Low Drive May Not Mean a Medical or Unfaithfulness Problem…

Your husband’s lower drive doesn’t necessarily mean that he is getting his sexual needs met elsewhere. It also doesn’t mean that he has low testosterone. And while a physical to check his levels might be necessary, it’s also incredibly important for you to have a conversation with him. Let him know that you’d like to make love more frequently and see what you can do to facilitate that.

#2: Your man is not “the woman” in the relationship.

I can’t even explain how many times I’ve heard wives say, “I’m like the man and he’s like the woman” when they talk about their husband having a lower sex drive. Not only that, but men will joke one another in similar ways. I recently read through a few blogs where men were saying that their wives had higher sex drives than they did and they didn’t know how to handle it. The comments made from other men were horribly emasculating. Comment after comment a man would tell the one asking for help how lucky he was, or say if he was a real man he’d enjoy the attention, or the commenter would joke about living vicariously through the one asking questions.

Remind Your Man of His Masculinity…

Hear me on this – your husband deserves to feel manly and encouraged for his masculinity. Whether or not he likes to have frequent sex is not what makes him a man. In fact, that belief is one of the ways men are far too often deceived by our culture. They are led to believe that they should be tempted every day and every hour and that they have to fight their sexual urges. While this does happen (more often for some men than others), it also perpetuates this lie that ALL men want sex ALL the time and something is wrong if they don’t. So wife, please do not tell me that your husband is more like a woman. Let’s change the way we express our thoughts about this. Tell the facts. “I have a higher sex drive than my husband. I really wish we could make love more often.”

Speaking out of your own pain will cause pain for your hubby.

#3: God cares deeply about your sex drive and your sex life. Talk to Him!

I’ve heard women tell me that they pray that God will take their high sex drive away. They believe they’d be happier and more fulfilled in their relationship if they weren’t denied sex so frequently. And, it’s a completely normal response to feel lonely and unloved when you ask your spouse for sex and they don’t seem interested. Women, more so than men, can start to question their physical appearance and wonder if their spouse is just no longer attracted to them. I truly believe that prayer works wonders in relationships, including marital intimacy. I challenge you to pray about your sexual intimacy.

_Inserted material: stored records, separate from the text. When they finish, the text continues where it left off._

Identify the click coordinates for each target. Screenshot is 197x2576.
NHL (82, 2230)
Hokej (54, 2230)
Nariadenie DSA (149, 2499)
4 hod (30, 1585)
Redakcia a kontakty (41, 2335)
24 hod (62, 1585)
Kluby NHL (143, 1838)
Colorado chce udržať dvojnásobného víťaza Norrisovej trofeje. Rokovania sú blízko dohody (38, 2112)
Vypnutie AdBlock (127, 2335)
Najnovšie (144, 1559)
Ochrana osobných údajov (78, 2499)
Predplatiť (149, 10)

Pray that God will help with the loneliness and the feelings of being unloved. Pray that he’ll give you direction how to approach your husband in ways that he’ll be more receptive to your sexual advances. Thank God that he put a man in your life that you are attracted to and who awakens that sexual desire. And then, pray that God will increase your husband’s desire for you. Let God start to speak to you about anything you need to change that might be causing your husband pain.

Practice Growing in the Midst of Your Pain

While it isn’t fun at all to have different levels of desire in your marriage, it does give both partners the opportunity to be more Christ-like by denying the self and focusing on your spouse. I’m certainly not saying that you must accept that your spouse doesn’t want to have sex with you (especially if you and your spouse have not had sex for a significant amount of time), but you can take appropriate steps to make the sexual relationship more positive for you both. It requires a level of sacrifice when your desire is higher, but isn’t that one of the points of marriage? Don’t give up yet! Keep fighting for your marriage and for a fulfilling sex life.

Blessings to you! I’m praying for you!